糖
@inwatermelon_
2026年6月27日
「待つ」ということ
鷲田清一
読み終わった
「待つ」ことは得意な方だと思っていた。
多少の隙間時間があっても、音楽やら読書やら独りでいくらでも時間を潰せるし、仕事やプライベートで先の予定を立てて準備することは苦ではない。ハンバーガーならマクドナルドよりモスバーガーが好きだ(昨日もエビとアボカドのを食べた)。
そうした「待つ」は、「期待」だという。
経験則や常識の範囲において、現在と強く結びついた未来。ほぼ今といえる未来。
一方で、「待機」するということ。
限りなく不確かな未来を待つ行為。いつ答えが出るのか、どんな答えが出るのか、誰にも分からない。次第に、待っていたのか、待たされていたのか、何のために待っているのか、今この行為に何の意味があるのか⋯⋯全てが虚空に吸い込まれていくような「待つ」。

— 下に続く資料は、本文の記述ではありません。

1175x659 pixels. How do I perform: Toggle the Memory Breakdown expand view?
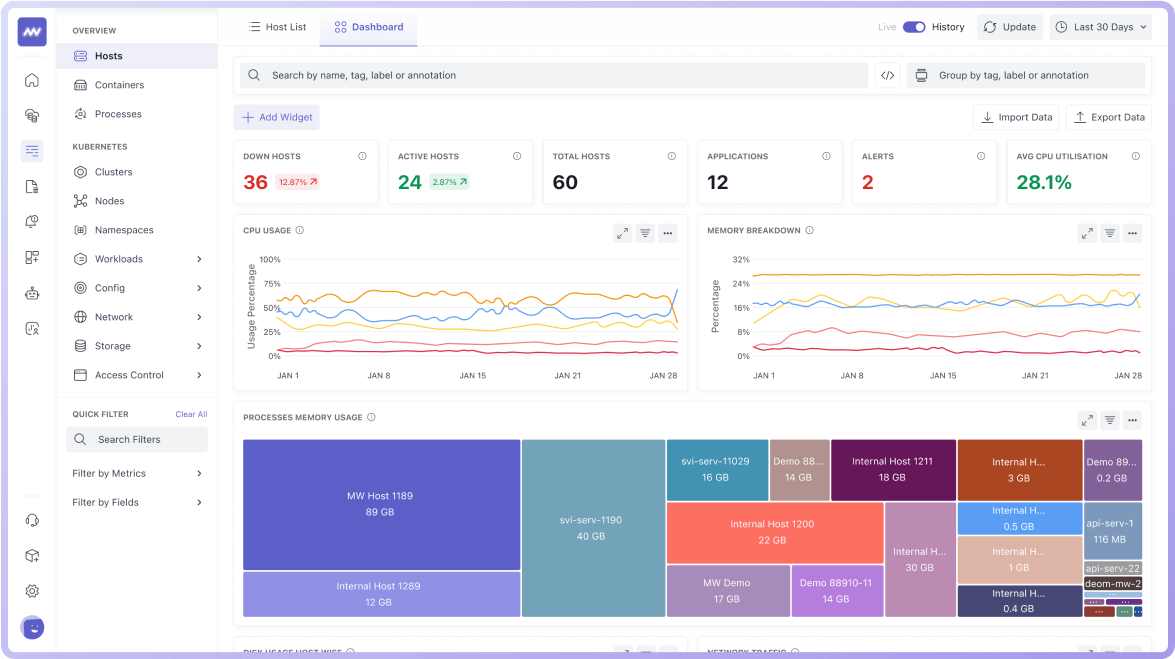coord(1087,232)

「待機」することは、わたしは格別に苦手かもしれない。
例えば、仕事で部下に相談されたとき、部下の考えを理解した上で、それを常に尊重できていただろうか? わたしの頭の抽斗から、使い古したスパナをはいと渡しているだけでは無かったか?
例えば、悩んでいる友人に対して、なんとか早く立ち直ってほしいと、無理に前向きなことばを掛けていなかっただろうか? 次の季節に咲く花のような心に、早く咲けと水を遣り過ぎていなかったか?
「待機」と「期待」はちがう。とりわけ、ケアの世界では「待機」することに大きな価値がある。

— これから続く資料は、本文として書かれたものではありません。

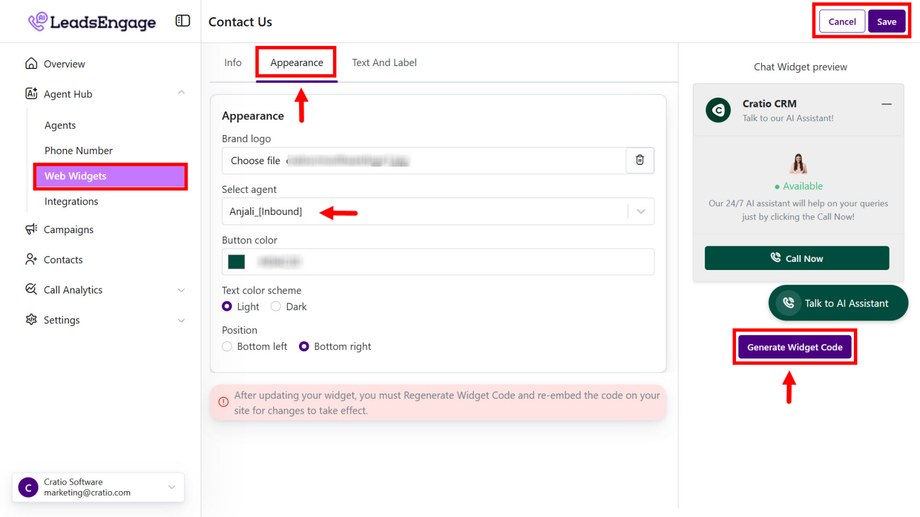This screenshot has height=517, width=920.
Task: Toggle the sidebar collapse icon
Action: [x=182, y=21]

誰を、何を待っているかを手放して、ただこの先に起こるであろうことを受け入れる体制を取ること。「待つ」を待つこと。
もう20年も前の本だけれど、今の時代はより「待つ」ことが難しくなっていると思う。こんな時代だからこそ、ここぞというとき、まず「待機」することを考えてゆきたい。

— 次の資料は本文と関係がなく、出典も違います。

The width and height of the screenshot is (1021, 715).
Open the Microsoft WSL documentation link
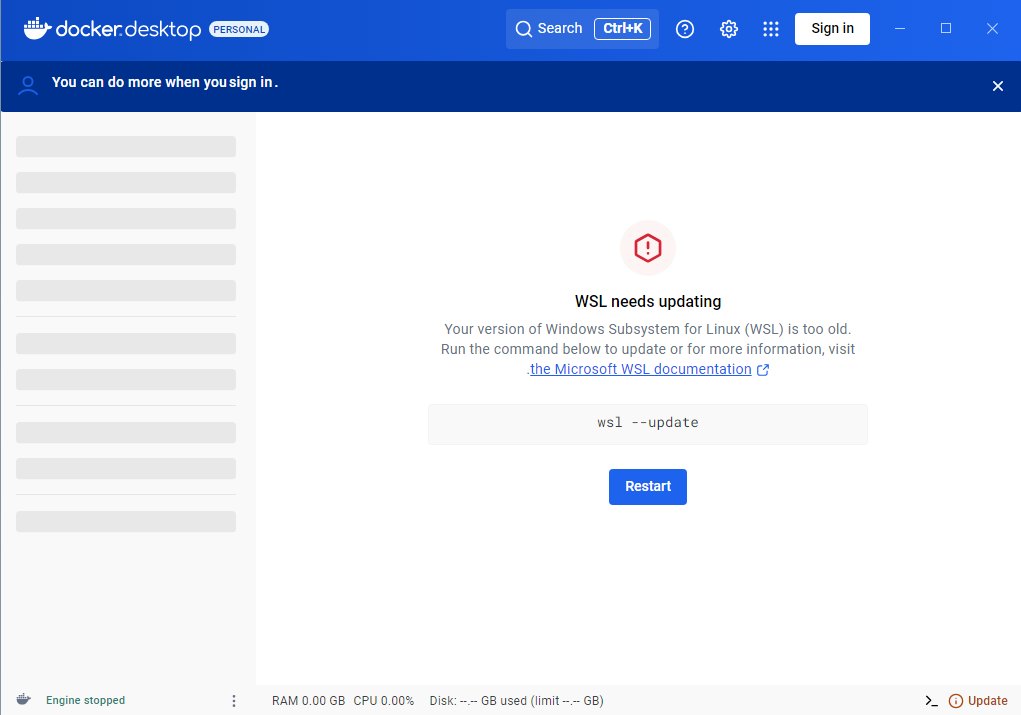point(641,370)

あとがきの書き出しの文章に救われるような思いがした。引用させていただき、心にしっかりと留めたい。
待つということにはどこか、年輪を重ねてようやく、といったところがありそうだ。痛い想いをいっぱいして、どうすることもできなくて、時間が経つのをじっと息を殺して待って、じぶんを空白にしてただ待って、そしてようやくそれをときには忘れることもできるようになって、はじめて、時が解決してくれたと言いうるようなことも起こって、でもやはり思っていたようにはならなくて、それであらためて、独りではどうにもならないことと思い定めて、何かにとはなく祈りながら何事にも期待をかけないようにする、そんな情けない癖もしっかりついて、でもじっと見るともなく見つづけることだけは放棄しないで、そのうちじっと見ているだけでもじぶんが哀れになって、瞼を伏せて、やがてここにいるということじたいが苦痛になって、それでもじぶんの存在を消すことはできないで……。そんな想いを澱のようにため込むなかで、ひとはようやく待つことなく待つという姿勢を身につけるのかもしれない。年輪とはそういうことかとおもう。